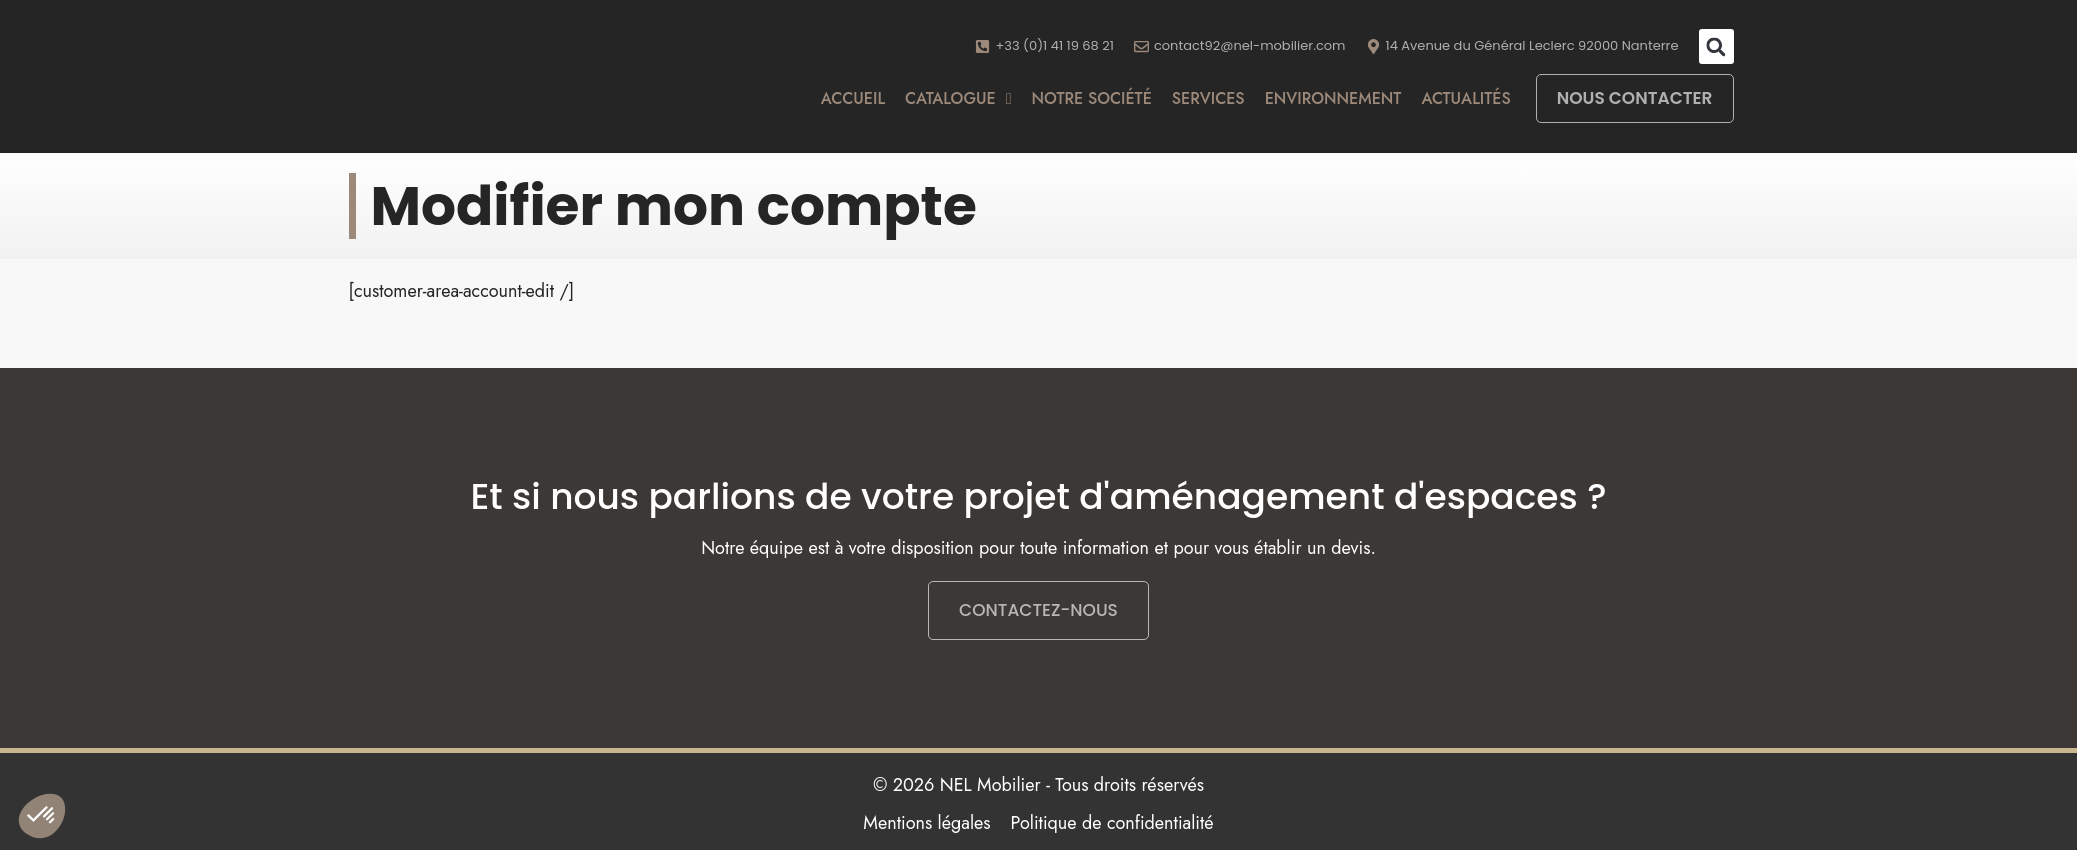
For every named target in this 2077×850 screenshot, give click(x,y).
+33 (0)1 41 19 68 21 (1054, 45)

++++

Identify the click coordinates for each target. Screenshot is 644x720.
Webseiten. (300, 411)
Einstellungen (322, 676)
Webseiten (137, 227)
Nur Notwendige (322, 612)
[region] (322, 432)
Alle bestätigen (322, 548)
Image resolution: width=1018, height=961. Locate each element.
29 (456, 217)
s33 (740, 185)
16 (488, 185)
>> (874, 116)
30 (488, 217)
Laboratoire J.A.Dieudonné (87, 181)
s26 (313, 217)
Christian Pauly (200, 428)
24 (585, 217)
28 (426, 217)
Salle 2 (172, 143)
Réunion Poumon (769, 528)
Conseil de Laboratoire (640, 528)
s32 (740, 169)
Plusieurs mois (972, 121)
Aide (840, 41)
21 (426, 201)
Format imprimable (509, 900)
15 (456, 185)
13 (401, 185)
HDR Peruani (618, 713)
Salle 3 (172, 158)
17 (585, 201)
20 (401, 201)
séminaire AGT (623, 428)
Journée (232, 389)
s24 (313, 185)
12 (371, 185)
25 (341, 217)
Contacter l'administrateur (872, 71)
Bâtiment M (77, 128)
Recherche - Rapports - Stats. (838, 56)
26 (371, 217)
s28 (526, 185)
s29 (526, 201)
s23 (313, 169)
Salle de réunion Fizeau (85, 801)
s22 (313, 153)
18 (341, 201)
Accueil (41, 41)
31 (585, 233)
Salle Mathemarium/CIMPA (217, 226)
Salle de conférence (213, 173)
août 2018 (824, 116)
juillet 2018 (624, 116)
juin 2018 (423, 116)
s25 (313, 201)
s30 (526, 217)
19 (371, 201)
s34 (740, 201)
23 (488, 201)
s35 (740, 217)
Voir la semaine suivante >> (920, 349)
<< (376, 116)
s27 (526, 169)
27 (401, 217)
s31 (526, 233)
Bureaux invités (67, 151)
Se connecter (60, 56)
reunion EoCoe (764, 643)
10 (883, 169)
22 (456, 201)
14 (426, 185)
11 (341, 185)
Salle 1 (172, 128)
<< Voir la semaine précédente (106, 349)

++++

- [WHAT THE TASK REQUIRES] Please reproduce the data above, from the line with "For every named" up to and including the line with "21 (1054, 45)", without changing a character.

- [OUTPUT OF THE EXERCISE]
For every named target in this 2077×850 screenshot, give click(x,y).
+33 (0)1 41 19 68 21 (1054, 45)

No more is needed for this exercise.